▶
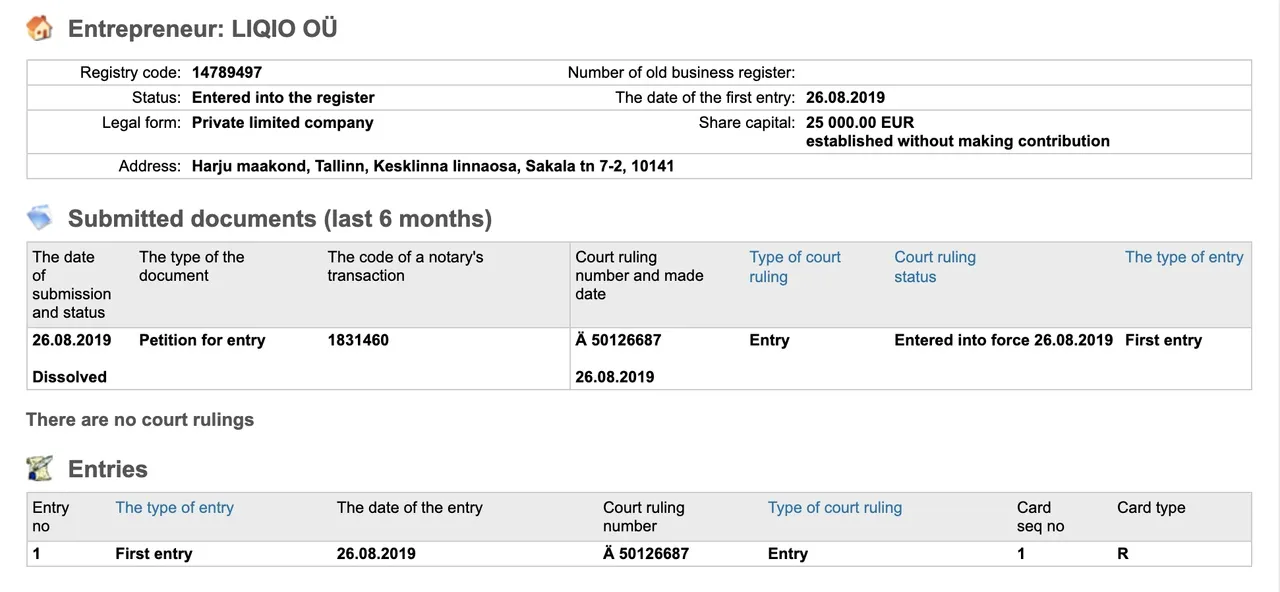Select registry code 14789497
The image size is (1280, 592).
coord(227,72)
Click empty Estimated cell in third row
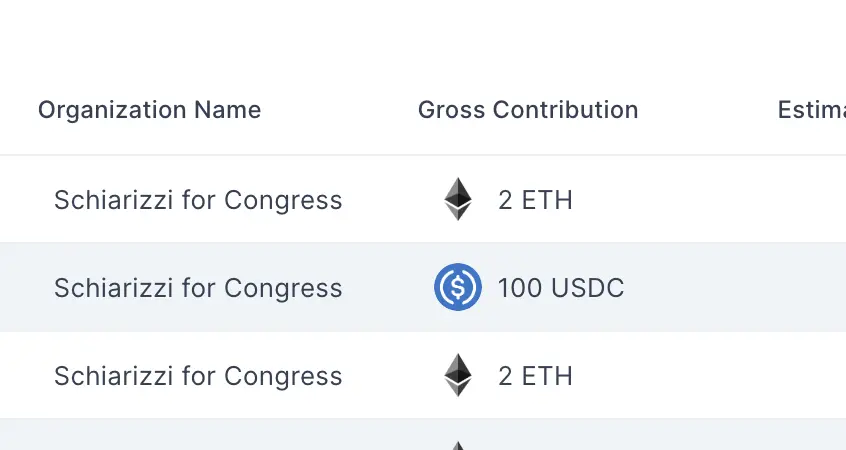 [810, 376]
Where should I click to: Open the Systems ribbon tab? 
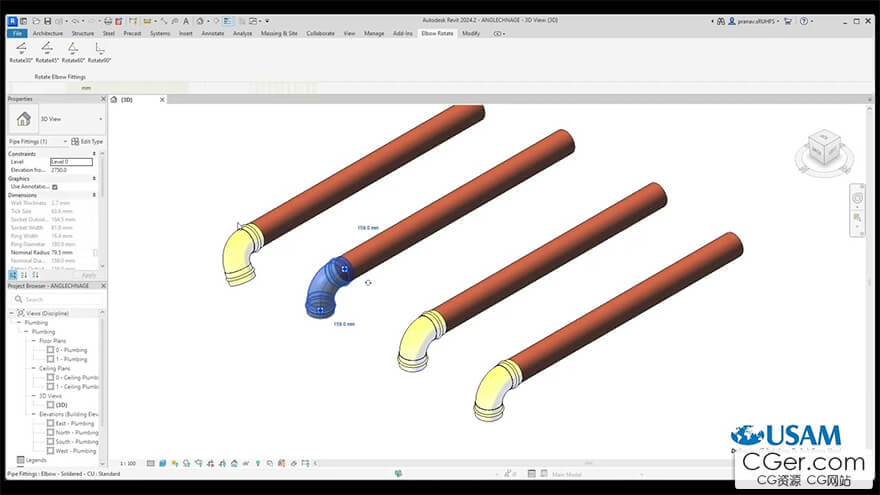click(x=160, y=33)
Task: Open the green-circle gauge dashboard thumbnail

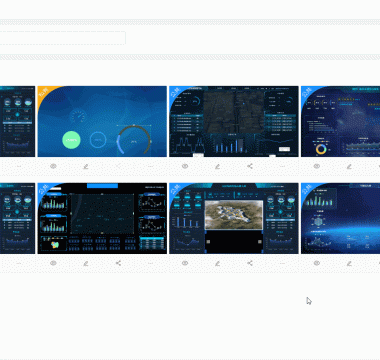Action: tap(102, 121)
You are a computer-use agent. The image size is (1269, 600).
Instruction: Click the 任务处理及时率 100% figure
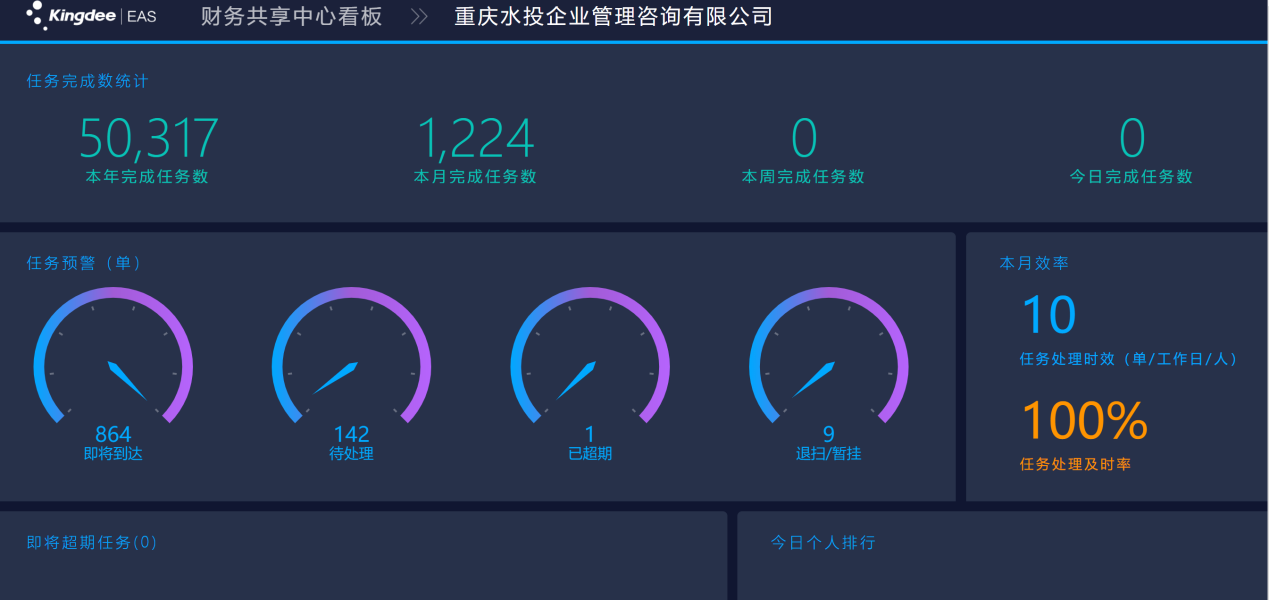[1084, 421]
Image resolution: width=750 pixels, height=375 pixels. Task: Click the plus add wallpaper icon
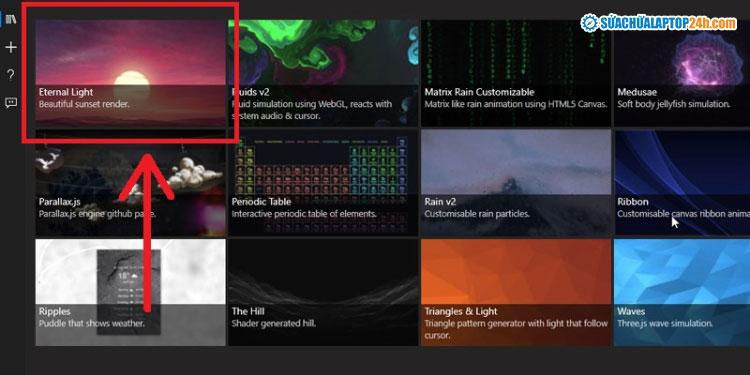click(11, 47)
◀
Copy every record above word for word, leaving the pictures out.

*The result*
Select registry code 14789497
The image size is (1280, 592).
coord(227,72)
Click empty Estimated cell in third row
 [810, 376]
Where should I click to: Open the Systems ribbon tab? 
click(x=160, y=33)
Task: Open the green-circle gauge dashboard thumbnail

Action: tap(102, 121)
You are a computer-use agent. The image size is (1269, 600).
Instruction: Click the 任务处理及时率 100% figure
[1084, 421]
Image resolution: width=750 pixels, height=375 pixels. Task: Click the plus add wallpaper icon
click(11, 47)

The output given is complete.